Celiac disease is an autoimmune disease that occurs in genetically predisposed individuals. When a person with celiac disease consumes foods that contain gluten, a protein found in grains such as wheat, barley and rye, their immune system reacts by damaging the villi of the small intestine. Villi are small protrusions that line the small intestine and are crucial for the absorption of nutrients from food. When these are damaged, the body is no longer able to properly absorb nutrients such as vitamins, minerals, proteins, fats and carbohydrates.
Symptoms of celiac disease
Symptoms of celiac disease can vary greatly from person to person and can include, among others:
• Chronic diarrhea or constipation
• Bloating and abdominal pain
• Unexplained weight loss
• Iron deficiency anemia
• Itchy skin rashes (dermatitis herpetiformis)
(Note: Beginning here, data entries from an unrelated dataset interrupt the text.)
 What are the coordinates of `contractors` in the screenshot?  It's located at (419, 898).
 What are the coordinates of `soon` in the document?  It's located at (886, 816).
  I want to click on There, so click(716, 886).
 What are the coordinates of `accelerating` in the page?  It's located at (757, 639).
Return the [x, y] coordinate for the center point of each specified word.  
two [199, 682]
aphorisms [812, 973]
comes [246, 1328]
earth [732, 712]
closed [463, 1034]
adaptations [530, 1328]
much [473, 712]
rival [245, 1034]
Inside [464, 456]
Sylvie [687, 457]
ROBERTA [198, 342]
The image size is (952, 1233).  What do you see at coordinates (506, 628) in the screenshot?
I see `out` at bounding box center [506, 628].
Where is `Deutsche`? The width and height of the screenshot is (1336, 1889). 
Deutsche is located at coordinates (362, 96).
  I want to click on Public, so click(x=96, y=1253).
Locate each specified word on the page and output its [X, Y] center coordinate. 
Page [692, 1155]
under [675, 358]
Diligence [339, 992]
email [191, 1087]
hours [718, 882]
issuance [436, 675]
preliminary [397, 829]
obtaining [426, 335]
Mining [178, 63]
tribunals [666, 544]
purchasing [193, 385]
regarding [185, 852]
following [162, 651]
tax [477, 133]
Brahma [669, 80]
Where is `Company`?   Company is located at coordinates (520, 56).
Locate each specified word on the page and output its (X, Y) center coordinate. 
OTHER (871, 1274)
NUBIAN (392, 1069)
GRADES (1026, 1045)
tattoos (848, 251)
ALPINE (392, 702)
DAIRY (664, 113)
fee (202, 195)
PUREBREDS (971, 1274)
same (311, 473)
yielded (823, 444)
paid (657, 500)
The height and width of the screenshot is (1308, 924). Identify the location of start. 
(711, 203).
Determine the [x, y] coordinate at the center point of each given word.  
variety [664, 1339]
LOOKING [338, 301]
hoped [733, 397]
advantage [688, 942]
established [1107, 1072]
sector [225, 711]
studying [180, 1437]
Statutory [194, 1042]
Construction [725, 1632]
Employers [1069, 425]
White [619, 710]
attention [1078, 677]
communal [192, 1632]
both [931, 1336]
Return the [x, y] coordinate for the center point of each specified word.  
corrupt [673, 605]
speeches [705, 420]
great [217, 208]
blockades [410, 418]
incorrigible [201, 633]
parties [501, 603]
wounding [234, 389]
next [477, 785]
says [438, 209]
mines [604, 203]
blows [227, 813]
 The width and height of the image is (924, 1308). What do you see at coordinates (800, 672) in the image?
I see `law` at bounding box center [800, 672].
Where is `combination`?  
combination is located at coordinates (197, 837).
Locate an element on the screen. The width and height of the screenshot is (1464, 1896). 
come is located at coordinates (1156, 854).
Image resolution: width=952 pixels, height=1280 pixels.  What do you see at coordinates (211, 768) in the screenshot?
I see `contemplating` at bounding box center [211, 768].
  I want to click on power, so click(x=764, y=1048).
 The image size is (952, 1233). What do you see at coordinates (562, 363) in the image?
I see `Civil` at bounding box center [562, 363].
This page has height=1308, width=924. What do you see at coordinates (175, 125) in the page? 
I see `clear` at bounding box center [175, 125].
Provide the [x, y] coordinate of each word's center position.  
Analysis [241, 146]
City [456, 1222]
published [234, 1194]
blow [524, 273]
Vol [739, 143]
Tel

• Growth problems in children
It is important to note that some people with celiac disease may have no obvious symptoms, a phenomenon known as silent celiac disease. However, even without symptoms, intestinal damage can still occur.
Diagnosis and treatment
The diagnosis of celiac disease is based on a combination of serological tests to look for specific antibodies and, if necessary, an intestinal biopsy to confirm damage to the villi of the small intestine. It is important that these tests are done while the patient is still on a gluten-containing diet, otherwise the results may not be accurate.
The main treatment for celiac disease is a lifelong strict gluten-free diet. By eliminating gluten from your diet, your symptoms can improve significantly and your intestinal villi can begin to heal. However, even small amounts of gluten can cause damage to the intestines, so it is essential to avoid cross-contamination.
Following a gluten-free diet can be a challenge, especially at first, but over time it becomes more manageable. Many gluten-free resources and products are now available to help people with celiac disease maintain a balanced and satisfying diet.